2.FactorISM(大阪府八尾市、堺市、門真市、東大阪市)
「FactorISM 2020 アトツギたちの文化祭」は、ものづくりの現場を一般公開し、世界に誇る日本のものづくりの現場を体験、体感してもらう文化祭のようなイベントである。大阪府内でも多くの町工場が連なる「ものづくりのまち」として有名な八尾市、堺市、門真市、東大阪市の企業が実行委員会を組成し、「こうばはまちのエンターテイメント」を合言葉に、今までに足を踏み入れることのなかったものづくりの現場で、職人や作り手の技術に触れ、感動や驚き、そして憧れを感じてもらう機会を提供することを目的として、2020年12月に初めて開催された。
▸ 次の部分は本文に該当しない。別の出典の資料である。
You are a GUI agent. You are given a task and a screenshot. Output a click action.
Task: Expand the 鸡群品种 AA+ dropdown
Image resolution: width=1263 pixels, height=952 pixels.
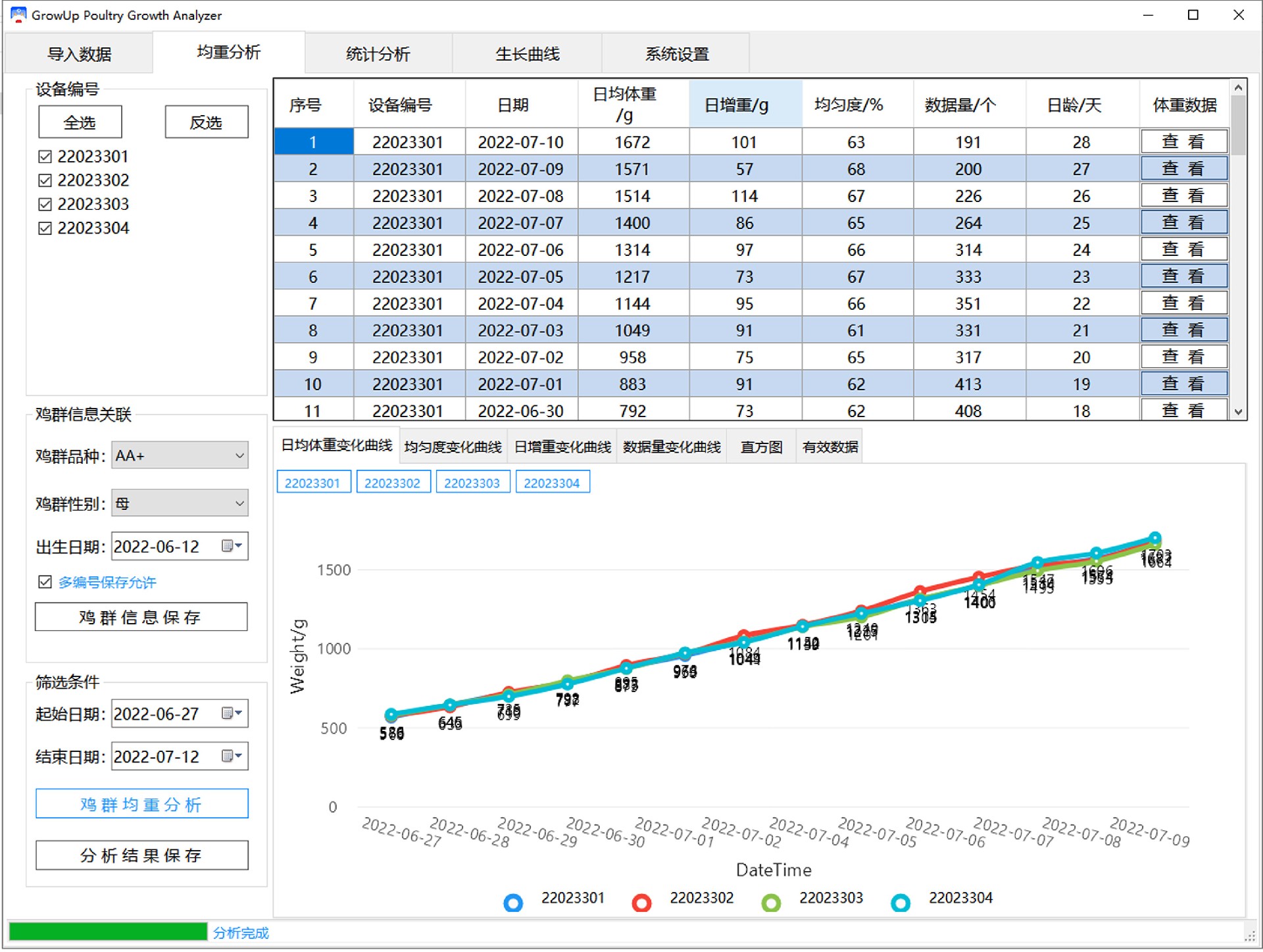239,456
「FactorISM」という名称は“Factory”“ISM”“Tourism”を掛け合わせた造語で、「産地Tourismを通じて、産地やこうば(Factory)の思い、主義(ISM)を伝える」という思いが込められている。
開催直前には、大阪府で感染症が再拡大し始めていたが、「ものづくりの灯を消してはいけない」と参加企業が一致団結し、アプリケーションを活用した徹底した非対面チェックインシステムの構築や、リアルタイム・オンライン工場見学の体制づくりを急ピッチで進めた。第1回の開催にもかかわらず、リアルとオンラインの累計来場者数が約3,000名に至るなど、大きな盛り上がりを見せた。
また、オンライン配信でのトークセッションにおいては、参加地域ごとの企業群が議論するだけでなく、北陸地方など遠方で同様にオープンファクトリーに取り組む事業者との交流も実施。今後、エリアをまたいだ更なる連携が期待される。

「地域一体型オープンファクトリー」の参加企業には、数人で技能を継承しながらものづくりを行う個人事業の規模から、数百人規模の社員を抱える中堅企業、又は地域に根ざした大企業も含まれている。こうしたイベントを通じて、通常の取引関係と異なる関係が構築され、新たなイノベーションを生み出すきっかけになる可能性も考えられる。